— WHAT IS ASKED —
In the records below, set down word for word the lines starting at the line containing "You are a computer-use agent. Viewport: 1352px" and ending at the line containing "This screenshot has width=1879, height=934.", including both of those lines. Copy only those lines.

— RECORDED DATA —
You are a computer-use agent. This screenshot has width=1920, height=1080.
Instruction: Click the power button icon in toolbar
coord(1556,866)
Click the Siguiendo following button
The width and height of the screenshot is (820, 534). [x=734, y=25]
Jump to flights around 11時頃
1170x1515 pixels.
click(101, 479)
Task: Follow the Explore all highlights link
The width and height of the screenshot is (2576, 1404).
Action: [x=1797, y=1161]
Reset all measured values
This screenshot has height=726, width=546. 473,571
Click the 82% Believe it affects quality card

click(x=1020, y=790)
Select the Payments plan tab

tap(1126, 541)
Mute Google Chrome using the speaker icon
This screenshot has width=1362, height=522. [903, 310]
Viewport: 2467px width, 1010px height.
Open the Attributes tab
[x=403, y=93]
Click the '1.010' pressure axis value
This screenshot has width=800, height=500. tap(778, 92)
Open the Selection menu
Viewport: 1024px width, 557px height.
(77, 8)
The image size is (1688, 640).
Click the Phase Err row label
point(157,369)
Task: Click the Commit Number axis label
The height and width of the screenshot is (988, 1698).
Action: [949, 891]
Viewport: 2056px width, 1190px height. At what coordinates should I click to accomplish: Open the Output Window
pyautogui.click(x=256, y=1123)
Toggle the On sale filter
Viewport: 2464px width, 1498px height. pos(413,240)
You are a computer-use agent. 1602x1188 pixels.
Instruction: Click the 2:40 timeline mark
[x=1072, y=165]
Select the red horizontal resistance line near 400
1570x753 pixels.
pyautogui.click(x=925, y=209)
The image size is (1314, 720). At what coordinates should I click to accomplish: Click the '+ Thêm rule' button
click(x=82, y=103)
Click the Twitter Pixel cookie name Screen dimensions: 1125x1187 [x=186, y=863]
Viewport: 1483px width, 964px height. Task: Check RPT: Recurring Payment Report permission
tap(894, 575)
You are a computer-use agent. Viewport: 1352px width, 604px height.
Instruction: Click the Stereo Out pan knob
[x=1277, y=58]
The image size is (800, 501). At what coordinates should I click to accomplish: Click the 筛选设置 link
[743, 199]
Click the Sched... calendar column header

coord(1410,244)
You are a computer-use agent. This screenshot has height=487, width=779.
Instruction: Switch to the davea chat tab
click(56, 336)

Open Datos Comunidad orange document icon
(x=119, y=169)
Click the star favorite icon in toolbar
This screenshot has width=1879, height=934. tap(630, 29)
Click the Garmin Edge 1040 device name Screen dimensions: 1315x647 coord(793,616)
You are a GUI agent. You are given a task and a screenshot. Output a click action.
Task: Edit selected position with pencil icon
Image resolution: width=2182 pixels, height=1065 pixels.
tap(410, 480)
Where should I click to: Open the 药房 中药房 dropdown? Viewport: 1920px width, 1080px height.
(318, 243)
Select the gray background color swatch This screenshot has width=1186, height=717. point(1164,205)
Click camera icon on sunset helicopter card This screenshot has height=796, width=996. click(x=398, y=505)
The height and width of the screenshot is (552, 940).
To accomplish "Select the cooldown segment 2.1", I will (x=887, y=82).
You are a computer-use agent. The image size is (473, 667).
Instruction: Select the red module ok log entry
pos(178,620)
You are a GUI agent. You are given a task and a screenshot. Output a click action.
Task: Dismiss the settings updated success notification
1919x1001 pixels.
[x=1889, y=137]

— SOLUTION TO THE EXERCISE —
You are a computer-use agent. Viewport: 1352px width, 604px height.
Instruction: Click the Stereo Out pan knob
[x=1277, y=58]
The image size is (800, 501). At what coordinates should I click to accomplish: Click the 筛选设置 link
[743, 199]
Click the Sched... calendar column header

coord(1410,244)
You are a computer-use agent. This screenshot has height=487, width=779.
Instruction: Switch to the davea chat tab
click(56, 336)

Open Datos Comunidad orange document icon
(x=119, y=169)
Click the star favorite icon in toolbar
This screenshot has width=1879, height=934. tap(630, 29)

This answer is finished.